An understanding of environmental responses to current and emerging problems and the capacity to forecast future threats requires appropriate indicators. The temporal scale of impact to animal health and species biodiversity can vary from centuries in the case climate change, to immediate, such as chemical spills. This dissertation uses genetics, physiology, and community ecology to understand current and emerging environmental threats and appropriate biomonitoring responses across a range of temporal scales.
Patterns of genetic diversity across a species range can suggest past glacial refugia and recolonization, dispersal barriers, and evidence of vulnerabilities to future change. However, population genetic structure and historical refugia among co-occurring species is not well characterized for many groups of aquatic organisms. Therefore, I compared phylogeographies of five, large bodied co-occurring aquatic insect species (four stoneflies: Calineuria californica, Hesperoperla pacifica, Pteronarcys californica, and Pteronarcys princeps and one caddisfly: Dicosmoecus gilvipes) across their ranges.
Widespread and persistent environmental contaminants may be monitored in the marine environment using top predators such as marine mammals. I sampled serum, inner blubber, and outer blubber and determined predictive equations between tissues for a suite of persistent organic pollutants in northern elephant seals (Mirounga angustirostris), which indicated strong relationships, particularly between serum and inner blubber POP concentrations.

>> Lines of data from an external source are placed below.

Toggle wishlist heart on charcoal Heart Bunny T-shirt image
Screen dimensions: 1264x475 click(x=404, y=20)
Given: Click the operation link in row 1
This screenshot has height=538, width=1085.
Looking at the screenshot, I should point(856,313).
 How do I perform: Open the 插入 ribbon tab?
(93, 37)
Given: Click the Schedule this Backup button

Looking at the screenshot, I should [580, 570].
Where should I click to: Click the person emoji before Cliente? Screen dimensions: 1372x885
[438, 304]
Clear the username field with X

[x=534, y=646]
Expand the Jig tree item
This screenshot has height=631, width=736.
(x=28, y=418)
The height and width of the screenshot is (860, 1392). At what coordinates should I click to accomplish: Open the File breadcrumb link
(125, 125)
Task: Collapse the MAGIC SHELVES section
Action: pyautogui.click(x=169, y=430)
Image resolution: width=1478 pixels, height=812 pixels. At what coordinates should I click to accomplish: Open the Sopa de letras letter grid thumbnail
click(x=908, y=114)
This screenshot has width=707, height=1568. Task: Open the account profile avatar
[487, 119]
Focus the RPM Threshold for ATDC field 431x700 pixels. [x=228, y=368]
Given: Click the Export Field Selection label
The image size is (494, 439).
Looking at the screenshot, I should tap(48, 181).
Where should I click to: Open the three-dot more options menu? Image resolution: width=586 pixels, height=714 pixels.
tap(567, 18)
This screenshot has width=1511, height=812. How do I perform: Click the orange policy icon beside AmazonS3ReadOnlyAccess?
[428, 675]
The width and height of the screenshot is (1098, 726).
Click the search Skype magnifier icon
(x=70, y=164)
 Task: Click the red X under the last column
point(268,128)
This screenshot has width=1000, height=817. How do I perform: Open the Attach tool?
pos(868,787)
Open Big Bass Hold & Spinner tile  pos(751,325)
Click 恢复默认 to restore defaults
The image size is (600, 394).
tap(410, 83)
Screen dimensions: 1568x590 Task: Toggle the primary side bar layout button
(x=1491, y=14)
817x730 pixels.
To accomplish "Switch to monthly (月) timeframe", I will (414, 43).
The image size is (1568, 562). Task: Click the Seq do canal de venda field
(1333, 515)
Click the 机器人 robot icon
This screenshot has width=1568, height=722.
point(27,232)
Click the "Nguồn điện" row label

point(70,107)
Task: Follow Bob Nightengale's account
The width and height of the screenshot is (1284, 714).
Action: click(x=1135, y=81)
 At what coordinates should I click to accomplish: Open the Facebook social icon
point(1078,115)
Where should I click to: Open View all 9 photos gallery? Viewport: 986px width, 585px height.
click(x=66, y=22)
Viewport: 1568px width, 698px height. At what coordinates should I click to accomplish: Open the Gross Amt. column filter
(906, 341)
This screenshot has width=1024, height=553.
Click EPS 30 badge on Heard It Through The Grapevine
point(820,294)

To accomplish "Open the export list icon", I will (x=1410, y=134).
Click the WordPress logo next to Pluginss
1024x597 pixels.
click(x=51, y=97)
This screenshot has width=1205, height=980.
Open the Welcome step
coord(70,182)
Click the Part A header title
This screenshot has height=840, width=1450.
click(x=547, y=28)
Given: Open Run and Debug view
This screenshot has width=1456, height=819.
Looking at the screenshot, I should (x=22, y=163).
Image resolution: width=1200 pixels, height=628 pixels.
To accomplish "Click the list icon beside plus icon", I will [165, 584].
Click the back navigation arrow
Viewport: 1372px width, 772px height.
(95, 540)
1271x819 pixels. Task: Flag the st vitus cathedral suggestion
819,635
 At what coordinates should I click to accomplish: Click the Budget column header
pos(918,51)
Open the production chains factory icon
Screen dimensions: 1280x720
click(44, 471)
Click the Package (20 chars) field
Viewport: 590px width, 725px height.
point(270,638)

Although benthic macroinvertebrate communities respond to natural environmental fluctuations they can still serve as indicators of acute anthropogenic stressors. Multiple years of macroinvertebrate sampling (2004, 2010-2013) in an urban creek quantified the community response to an accidental, 3000 L, oil spill using a Before-After Control-Impact approach. Taxa richness and sensitive taxa decreased immediately, but recovered one year later, likely aided by drift from upstream reference sites and winter rains. Additionally, I identified five indicator taxa that will enhance future biomonitoring efforts.
To better understand population dynamics and response to drought in seasonal wetlands, I investigated successional changes in macroinvertebrate occurrence and abundance in northern California. The early-season predator assemblage was dominated by dytiscid beetles and late-season by Lestes damselflies. The phenology of taxa and life history strategies may affect how macroinvertebrate populations respond to increased annual variation in hydroperiod as a result of future climate change.